Namun, ketegangan telah meledak di seluruh Eropa setelah Italia dan Malta pada pekan lalu menolak membuka pintu pelabuhan bagi kapal Aquarius dari Perancis yang membawa kaum migran ilegal untuk bisa diselamatkan, bersamaan itu memperingatkan akan terus menutup pintu pelabuhan-pelabuhan terhadap kapal asing yang menyelamatkan manusia di laut. Gerak-gerik ini membuat kemungkinan mencapai suatu permufakatan tentang masalah migran menjadi lebih sulit.
Perdana Menteri Italia, Giuseppe Conte merupakan orang yang berpandangan menentang imigrasi dan bersikap skeptis Eropa. Pada pertemuan dengan timpalannya dari Jerman, Angela Merkel, pada Senin (18 Juni), PM Giuseppe Conte terus menegaskan lagi pesan yang kuat tentang reformasi ketentuan-ketentuan yang tercantum dalam Traktat Dublin yang membebankan masalah pengungsi kepada negara-negara tempat kaum migran masuk untuk pertama kalinya. Pandangan Pemerintah baru di Italia tentang masalah ini sekali lagi menciptakan tantangan bagi pola “rumah bersama” Eropa. Keputusan Italia ini terbentur dengan celaan kuat dari Presiden Perancis, Emmanuel Macron dan mengakibatkan bahaya keretakan dalam hubungan yang sudah cukup baik antara dua sekutu selama bertahun-tahun ini.
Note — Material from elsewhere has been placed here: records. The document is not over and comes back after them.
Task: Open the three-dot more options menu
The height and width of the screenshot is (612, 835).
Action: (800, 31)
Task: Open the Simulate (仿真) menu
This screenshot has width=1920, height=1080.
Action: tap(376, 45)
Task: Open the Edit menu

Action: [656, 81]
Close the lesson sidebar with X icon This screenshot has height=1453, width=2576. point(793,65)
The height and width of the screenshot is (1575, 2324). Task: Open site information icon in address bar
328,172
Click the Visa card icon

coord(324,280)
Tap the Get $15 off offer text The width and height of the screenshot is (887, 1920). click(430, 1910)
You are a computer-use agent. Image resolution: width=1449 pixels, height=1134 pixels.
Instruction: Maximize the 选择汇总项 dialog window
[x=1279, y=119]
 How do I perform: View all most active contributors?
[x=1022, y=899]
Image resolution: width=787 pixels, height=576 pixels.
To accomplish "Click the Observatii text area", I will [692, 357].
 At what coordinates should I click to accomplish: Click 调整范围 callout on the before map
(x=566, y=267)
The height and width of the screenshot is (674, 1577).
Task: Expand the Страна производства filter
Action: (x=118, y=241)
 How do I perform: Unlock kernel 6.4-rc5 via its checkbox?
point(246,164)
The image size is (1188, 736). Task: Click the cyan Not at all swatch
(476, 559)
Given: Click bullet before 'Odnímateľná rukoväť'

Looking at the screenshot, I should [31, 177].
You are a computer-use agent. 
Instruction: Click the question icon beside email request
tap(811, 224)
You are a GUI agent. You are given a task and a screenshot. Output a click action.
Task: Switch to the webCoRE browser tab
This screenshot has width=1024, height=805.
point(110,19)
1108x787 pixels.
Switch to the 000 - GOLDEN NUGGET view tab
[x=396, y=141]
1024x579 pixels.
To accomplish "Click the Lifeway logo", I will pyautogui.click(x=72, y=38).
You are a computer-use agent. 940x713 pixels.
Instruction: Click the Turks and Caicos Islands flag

Paris berharap akan bisa meyakinkan Berlin yang memperkuat bantuan keuangan kepada pasukan perbatasan Frontex dari Uni Eropa, mempercepat pembentukan pusat-pusat pemecahan masalah migran di Afrika. Namun, tampaknya ruang politik untuk bertindak dari Kanselir Jerman, Angela Merkel juga sedang menyempit. Sekarang, Kanselir Angela Merkel dan Menteri Dalam Negeri Horst Seehofer yang sekaligus adalah pemimpin Partai Uni Sosial Kristen (CSU) sedang bererselisih tentang kebijakan migran, sehingga menciptakan bahaya tidak kecil bagi persekutan besar yang berkuasa yang mudah runtuh di Jerman antara CDU/CSU dan Partai Sosial Demokratik (SPD). Pada saat Kanselir Angela Merkel berhaluan mengusahakan satu solusi di tingkat seluruh Eropa bagi kaum migran ilegal pada KTT yang dijadwalkan akan diadakan dari 28 sampai 29 Juni ini, maka Menteri Dalam Negeri Jerman, Horst Seehofer ingin memperketat kontrol terhadap garis perbatasan Jerman dan menolak penerimaan kaum migran ilegal. Pada awal bulan ini, Kanselir Angela Merkel mendukung seruan Presiden Perancis, Emmanuel Macron tentang pembentukan satu dana investasi untuk membantu negara-negara Eropa yang lebih miskin di bidang-bidang seperti ilmu pengetahuan, teknologi dan pembaruan. Namun, sekarang tetap belum jelas beberapa jumlahnya dana ini karena Jerman tetap belum menerima angka senilai miliaran Euro yang diajukan oleh Perancis.
Masalah migran tetap menyelubungkan bayang hitam terhadap Uni Eropa.
Pada kenyataan-nya, selama hampir 3 tahun ini sejak krisis migran meledak di Eropa pada tahun 2015, Uni Eropa telah mengadakan perundingan untuk mengusahakan satu politik umum tentang kaum migran, namun tidak memberikan hasil yang menggembirakan. Upaya-upaya keras untuk membongkar sumbu ledak dari krisis yang bersangkutan dengan masalah migran belum sampai ke sasaran karena masalah alokasi migran masih menimbulkan perselisihan. Misalnya Italia dan Malta baru-baru ini menolak kapal pertolongan yang membawa 600 orang migran lebih berlabuh di pelabuhan-nya. Pada latar belakang itu, bisa dilihat bahwa panorama persatuan Uni Eropa belum ada tambahan warna cerah. Apakah pemecahan atas perselisihan-perselisihan mendalam yang selama ini telah memecah-belah negara-negara anggota Uni Eropa sejak hari awal krisis migran pada tahun 2015 bisa diatasi pada KTT Uni Eropa yang akan diadakan pada akhir bulan ini, hal ini masih menunggu negara-negara lokomotif Uni Eropa seperti Perancis, Jerman dan Italia untuk menuju ke satu permufakatan bersama bagi seluruh blok ini.